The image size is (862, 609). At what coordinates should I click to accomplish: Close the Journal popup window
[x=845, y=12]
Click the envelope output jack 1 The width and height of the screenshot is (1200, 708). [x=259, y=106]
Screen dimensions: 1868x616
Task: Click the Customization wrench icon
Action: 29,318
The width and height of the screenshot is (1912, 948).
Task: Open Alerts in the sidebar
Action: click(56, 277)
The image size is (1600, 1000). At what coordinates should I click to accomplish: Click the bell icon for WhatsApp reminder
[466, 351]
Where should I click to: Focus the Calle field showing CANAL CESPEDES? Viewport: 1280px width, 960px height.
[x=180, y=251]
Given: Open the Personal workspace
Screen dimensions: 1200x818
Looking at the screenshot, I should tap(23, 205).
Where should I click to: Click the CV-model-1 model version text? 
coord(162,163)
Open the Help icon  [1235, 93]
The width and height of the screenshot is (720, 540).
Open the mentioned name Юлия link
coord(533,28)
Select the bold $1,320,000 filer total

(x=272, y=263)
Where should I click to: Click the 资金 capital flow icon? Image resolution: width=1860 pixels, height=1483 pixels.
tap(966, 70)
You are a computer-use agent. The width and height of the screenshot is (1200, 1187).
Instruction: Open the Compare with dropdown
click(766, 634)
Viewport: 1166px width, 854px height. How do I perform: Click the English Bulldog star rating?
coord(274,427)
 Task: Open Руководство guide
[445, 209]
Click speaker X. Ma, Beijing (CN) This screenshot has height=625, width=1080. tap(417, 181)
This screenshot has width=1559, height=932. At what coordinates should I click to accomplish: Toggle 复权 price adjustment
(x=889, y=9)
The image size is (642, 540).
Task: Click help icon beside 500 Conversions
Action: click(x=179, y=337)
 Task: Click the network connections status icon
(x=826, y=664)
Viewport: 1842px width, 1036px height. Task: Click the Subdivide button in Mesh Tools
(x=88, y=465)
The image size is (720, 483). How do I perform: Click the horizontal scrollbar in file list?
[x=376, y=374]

[Task to complete] Every record above must be duplicated exactly.

[Completed exercise]
The image size is (862, 609). At what coordinates should I click to accomplish: Close the Journal popup window
[x=845, y=12]
Click the envelope output jack 1 The width and height of the screenshot is (1200, 708). [x=259, y=106]
Screen dimensions: 1868x616
Task: Click the Customization wrench icon
Action: 29,318
The width and height of the screenshot is (1912, 948).
Task: Open Alerts in the sidebar
Action: click(56, 277)
The image size is (1600, 1000). At what coordinates should I click to accomplish: Click the bell icon for WhatsApp reminder
[466, 351]
Where should I click to: Focus the Calle field showing CANAL CESPEDES? Viewport: 1280px width, 960px height.
[x=180, y=251]
Given: Open the Personal workspace
Screen dimensions: 1200x818
Looking at the screenshot, I should tap(23, 205).
Where should I click to: Click the CV-model-1 model version text? 
coord(162,163)
Open the Help icon  [1235, 93]
The width and height of the screenshot is (720, 540).
Open the mentioned name Юлия link
coord(533,28)
Select the bold $1,320,000 filer total

(x=272, y=263)
Where should I click to: Click the 资金 capital flow icon? Image resolution: width=1860 pixels, height=1483 pixels.
tap(966, 70)
You are a computer-use agent. The width and height of the screenshot is (1200, 1187).
Instruction: Open the Compare with dropdown
click(766, 634)
Viewport: 1166px width, 854px height. How do I perform: Click the English Bulldog star rating?
coord(274,427)
 Task: Open Руководство guide
[445, 209]
Click speaker X. Ma, Beijing (CN) This screenshot has height=625, width=1080. tap(417, 181)
This screenshot has width=1559, height=932. At what coordinates should I click to accomplish: Toggle 复权 price adjustment
(x=889, y=9)
The image size is (642, 540).
Task: Click help icon beside 500 Conversions
Action: click(x=179, y=337)
 Task: Click the network connections status icon
(x=826, y=664)
Viewport: 1842px width, 1036px height. Task: Click the Subdivide button in Mesh Tools
(x=88, y=465)
The image size is (720, 483). How do I perform: Click the horizontal scrollbar in file list?
[x=376, y=374]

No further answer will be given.